◆ QUOTED TEXT:
— start —

Indeed, on the cable front.

I wouldn't dare confess to how much money I have spent on the cables in my home audio setup other than to say many in here would be ready to comitt me to the looney bin if they found out. However, all of that would be very quickly erased if I had a chance to sit them down and demonstrate to them the differences that some of the very best, (re very costly) cables have on what they are hearing. I actually do this all the time to the many disbelievers who shake their head when I tell them all of the nuances and intricacies of my audio hobby. 

Now the reasons are many for the differences in sound that every cable projects but my experience is that a) not all systems resolve the differences in cables equally b) it is imperative that you match the type of cable that you buy with how your system sounds paying extra special attention to how the cable and amp/guitar interacts c) $ is NOT an indicator of whether or not a cable will work with your setup d) all cables sound different, though maybe not significantly enough to matter to many people e) the termination method/process of the cable should be heavily considered when buying cable in order to maintain maximum power transfer f) LCR (inductance, capacitance and resistance) numbers of the cables in question all factor in considerably into the equation and should be seriously considered when buying cables g) the type, and quality, of conductive material used in the cable makes a monumental difference in how a cable sounds. 

- Kerry


----------



## Pneumonic

hollowbody said:


> Yes, but quite a bit of what goes on in the human ear cannot be quantified. For instance, 20khz is the ceiling for the human hearing range. We can't hear anything above it, theoretically. However, when you listen to DVD-A, SACD or any other medium which goes beyond redbooks 44.1khz limit, there _is_ an audible difference. I've heard it myself, so I choose to take scientific studies with a grain of salt.
> 
> Go listen to the exact same recording of a performance on redbook at 44.1khz and SACD at 192khz and come back and tell me you didn't hear a difference. I dare you.
> 
> Though we can't really hear beyond 20khz, the argument is that there are transients and harmonics that extend well into the range beyond our hearing that we somehow sense. Whether it's actually heard, or whether they are implicitly sensed is beyond my ken, but there is definitely something going on in the higher frequency bands that humans can interpret. Similarly with bass, there's a lot of low frequency notes that we don't necessarily hear, but feel. In a more guttural sense, it shakes us and we hear the noise through the actual motion of the soundwave. Why would this not work for high frequencies as well.


Not wishing to further threadcap this post but you outta take a look at the various debates on this topic over at http://www.canuckaudiomart.com/. Do a search for me "Pneumonic" and you'll be able to read many of my posts which counter much of what you speak of above.

- Kerry


----------



## pattste

I have never heard of a single double-blind study that concluded that people could reliably hear the difference between cables. I have listened to clips from cable comparisons and could clearly hear differences, but they were not conducted scientifically. Often, the person would play "the same thing" through each cable. Differences in the playing, even subtle, are likely to be more noticeable than differences in the cable itself.

— end —

◆ GIVEN INFORMATION:
— start —

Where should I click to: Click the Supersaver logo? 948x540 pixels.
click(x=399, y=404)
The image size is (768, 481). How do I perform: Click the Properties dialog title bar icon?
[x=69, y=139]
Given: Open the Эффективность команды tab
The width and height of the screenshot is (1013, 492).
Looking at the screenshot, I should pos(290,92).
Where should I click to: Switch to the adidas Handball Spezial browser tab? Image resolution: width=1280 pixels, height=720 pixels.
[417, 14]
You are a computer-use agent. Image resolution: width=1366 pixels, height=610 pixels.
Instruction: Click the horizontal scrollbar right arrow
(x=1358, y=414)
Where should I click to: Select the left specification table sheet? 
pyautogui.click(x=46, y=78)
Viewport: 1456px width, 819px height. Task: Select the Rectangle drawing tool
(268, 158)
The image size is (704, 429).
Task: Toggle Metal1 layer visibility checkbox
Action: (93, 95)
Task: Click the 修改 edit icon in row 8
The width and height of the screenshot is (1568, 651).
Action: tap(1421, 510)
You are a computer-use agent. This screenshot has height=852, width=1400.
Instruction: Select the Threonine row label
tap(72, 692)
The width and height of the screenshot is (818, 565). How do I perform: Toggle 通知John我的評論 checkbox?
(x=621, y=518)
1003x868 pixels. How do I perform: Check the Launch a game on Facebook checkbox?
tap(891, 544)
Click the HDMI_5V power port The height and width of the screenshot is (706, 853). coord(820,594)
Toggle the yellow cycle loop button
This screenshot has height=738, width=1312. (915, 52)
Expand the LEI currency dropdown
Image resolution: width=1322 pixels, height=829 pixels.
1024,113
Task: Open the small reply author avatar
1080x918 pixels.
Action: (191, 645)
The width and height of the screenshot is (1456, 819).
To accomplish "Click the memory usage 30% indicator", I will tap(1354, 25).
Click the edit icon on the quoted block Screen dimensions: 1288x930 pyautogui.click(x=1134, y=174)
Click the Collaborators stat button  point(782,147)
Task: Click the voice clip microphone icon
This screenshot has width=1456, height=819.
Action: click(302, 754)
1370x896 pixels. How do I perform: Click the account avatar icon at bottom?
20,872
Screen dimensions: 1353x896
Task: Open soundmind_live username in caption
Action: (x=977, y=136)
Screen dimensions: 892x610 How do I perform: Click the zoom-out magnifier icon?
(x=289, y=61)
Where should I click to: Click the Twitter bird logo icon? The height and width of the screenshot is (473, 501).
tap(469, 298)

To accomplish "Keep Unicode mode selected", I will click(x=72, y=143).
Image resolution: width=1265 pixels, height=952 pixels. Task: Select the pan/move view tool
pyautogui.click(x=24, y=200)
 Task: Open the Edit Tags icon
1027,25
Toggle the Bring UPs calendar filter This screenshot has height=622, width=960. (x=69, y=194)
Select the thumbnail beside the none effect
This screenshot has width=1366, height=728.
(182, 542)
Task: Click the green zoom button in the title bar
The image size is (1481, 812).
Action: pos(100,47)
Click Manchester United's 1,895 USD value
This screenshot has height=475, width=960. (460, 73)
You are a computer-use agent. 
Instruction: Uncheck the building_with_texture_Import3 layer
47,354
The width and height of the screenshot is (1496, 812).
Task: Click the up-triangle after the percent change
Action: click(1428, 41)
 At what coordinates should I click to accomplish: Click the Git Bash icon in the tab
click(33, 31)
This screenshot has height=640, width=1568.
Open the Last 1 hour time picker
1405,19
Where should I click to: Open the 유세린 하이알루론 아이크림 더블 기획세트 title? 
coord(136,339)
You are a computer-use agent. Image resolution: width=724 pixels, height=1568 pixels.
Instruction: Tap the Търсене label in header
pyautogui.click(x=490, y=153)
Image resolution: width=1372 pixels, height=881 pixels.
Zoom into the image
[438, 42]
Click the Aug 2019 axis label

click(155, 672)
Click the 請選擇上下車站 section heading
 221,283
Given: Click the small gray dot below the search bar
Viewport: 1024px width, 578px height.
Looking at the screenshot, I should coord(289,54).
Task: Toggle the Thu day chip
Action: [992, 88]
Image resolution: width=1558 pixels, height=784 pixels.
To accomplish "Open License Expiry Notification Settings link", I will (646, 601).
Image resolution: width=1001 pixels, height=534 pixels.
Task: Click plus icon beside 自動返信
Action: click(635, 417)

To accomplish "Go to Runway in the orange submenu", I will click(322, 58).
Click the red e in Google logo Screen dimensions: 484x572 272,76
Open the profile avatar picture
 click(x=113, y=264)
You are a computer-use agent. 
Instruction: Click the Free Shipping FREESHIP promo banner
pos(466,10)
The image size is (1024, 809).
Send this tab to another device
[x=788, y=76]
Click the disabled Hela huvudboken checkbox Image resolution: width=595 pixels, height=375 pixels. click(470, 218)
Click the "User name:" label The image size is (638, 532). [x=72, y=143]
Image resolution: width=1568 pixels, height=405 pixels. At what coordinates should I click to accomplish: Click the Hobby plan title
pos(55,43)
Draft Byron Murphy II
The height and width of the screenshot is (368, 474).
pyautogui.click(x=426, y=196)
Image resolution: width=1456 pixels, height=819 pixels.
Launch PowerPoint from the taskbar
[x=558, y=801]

— end —

◆ TASKS AND EXERCISES:
1. Transcribe the thread on audio cables from "Indeed, on the" to "my audio hobby.".
2. Restate word for word the entries from the line with "Screen dimensions: 892x610" to the line with "click(33, 31)", including both of those lines.
The entries are unrelated to the thread on audio cables.

◆ WORKED ANSWERS:
1.
Indeed, on the cable front.

I wouldn't dare confess to how much money I have spent on the cables in my home audio setup other than to say many in here would be ready to comitt me to the looney bin if they found out. However, all of that would be very quickly erased if I had a chance to sit them down and demonstrate to them the differences that some of the very best, (re very costly) cables have on what they are hearing. I actually do this all the time to the many disbelievers who shake their head when I tell them all of the nuances and intricacies of my audio hobby.

2.
Screen dimensions: 892x610 How do I perform: Click the zoom-out magnifier icon?
(x=289, y=61)
Where should I click to: Click the Twitter bird logo icon? The height and width of the screenshot is (473, 501).
tap(469, 298)

To accomplish "Keep Unicode mode selected", I will click(x=72, y=143).
Image resolution: width=1265 pixels, height=952 pixels. Task: Select the pan/move view tool
pyautogui.click(x=24, y=200)
 Task: Open the Edit Tags icon
1027,25
Toggle the Bring UPs calendar filter This screenshot has height=622, width=960. (x=69, y=194)
Select the thumbnail beside the none effect
This screenshot has width=1366, height=728.
(182, 542)
Task: Click the green zoom button in the title bar
The image size is (1481, 812).
Action: pos(100,47)
Click Manchester United's 1,895 USD value
This screenshot has height=475, width=960. (460, 73)
You are a computer-use agent. 
Instruction: Uncheck the building_with_texture_Import3 layer
47,354
The width and height of the screenshot is (1496, 812).
Task: Click the up-triangle after the percent change
Action: click(1428, 41)
 At what coordinates should I click to accomplish: Click the Git Bash icon in the tab
click(33, 31)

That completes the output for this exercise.